Task description: Give back exactly the line containing "Instruction: Select the" together with all the lines after it, ending at the final line below.

Dataset records:
+ + + + + + +
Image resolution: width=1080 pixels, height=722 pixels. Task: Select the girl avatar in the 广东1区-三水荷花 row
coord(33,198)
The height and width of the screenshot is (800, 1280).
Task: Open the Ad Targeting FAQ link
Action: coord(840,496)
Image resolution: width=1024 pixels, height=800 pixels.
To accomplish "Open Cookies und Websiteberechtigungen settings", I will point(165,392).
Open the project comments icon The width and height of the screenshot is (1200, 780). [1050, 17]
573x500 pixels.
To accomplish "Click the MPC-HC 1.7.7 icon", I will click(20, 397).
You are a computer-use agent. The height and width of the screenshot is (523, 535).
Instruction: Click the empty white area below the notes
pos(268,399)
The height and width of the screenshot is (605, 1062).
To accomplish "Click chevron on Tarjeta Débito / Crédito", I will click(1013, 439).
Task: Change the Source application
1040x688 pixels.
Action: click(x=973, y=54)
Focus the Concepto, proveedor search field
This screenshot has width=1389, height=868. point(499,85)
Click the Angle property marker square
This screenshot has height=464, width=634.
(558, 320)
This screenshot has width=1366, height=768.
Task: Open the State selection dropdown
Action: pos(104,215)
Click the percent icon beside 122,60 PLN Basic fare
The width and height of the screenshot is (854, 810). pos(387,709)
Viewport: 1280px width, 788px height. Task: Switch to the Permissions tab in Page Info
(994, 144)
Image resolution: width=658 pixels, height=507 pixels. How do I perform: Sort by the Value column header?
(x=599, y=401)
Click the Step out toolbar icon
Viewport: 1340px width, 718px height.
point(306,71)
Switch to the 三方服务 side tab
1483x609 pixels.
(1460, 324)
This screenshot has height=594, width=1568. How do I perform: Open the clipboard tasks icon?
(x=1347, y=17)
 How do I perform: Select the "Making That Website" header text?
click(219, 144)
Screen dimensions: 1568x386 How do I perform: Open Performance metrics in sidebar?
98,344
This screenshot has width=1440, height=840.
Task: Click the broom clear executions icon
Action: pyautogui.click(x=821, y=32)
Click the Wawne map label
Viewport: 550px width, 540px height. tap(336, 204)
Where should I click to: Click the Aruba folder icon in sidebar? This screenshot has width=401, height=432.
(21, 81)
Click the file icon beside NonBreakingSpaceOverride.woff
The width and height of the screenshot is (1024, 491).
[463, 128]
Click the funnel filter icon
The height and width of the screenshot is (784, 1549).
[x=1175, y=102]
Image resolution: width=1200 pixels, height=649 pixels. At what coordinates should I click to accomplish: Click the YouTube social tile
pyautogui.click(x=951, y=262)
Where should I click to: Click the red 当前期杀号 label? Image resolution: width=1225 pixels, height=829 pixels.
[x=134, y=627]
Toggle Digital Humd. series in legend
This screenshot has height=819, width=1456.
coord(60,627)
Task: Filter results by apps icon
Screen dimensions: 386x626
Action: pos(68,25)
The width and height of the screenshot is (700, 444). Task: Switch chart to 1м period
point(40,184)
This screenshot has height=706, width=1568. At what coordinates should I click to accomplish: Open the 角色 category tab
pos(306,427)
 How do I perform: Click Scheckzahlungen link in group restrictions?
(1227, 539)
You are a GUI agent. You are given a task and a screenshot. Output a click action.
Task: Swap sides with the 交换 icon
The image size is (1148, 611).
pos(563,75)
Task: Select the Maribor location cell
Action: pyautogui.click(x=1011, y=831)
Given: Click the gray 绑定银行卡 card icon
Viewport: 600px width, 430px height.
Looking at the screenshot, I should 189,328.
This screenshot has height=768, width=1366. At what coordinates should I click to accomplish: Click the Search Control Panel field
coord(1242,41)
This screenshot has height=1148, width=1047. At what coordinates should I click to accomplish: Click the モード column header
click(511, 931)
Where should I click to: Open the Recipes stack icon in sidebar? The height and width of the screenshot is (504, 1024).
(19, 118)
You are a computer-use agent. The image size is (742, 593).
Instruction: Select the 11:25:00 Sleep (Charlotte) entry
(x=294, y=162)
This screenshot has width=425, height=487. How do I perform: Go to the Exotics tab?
+ + + + + + +
Reply:
Instruction: Select the 11:25:00 Sleep (Charlotte) entry
(x=294, y=162)
This screenshot has width=425, height=487. How do I perform: Go to the Exotics tab?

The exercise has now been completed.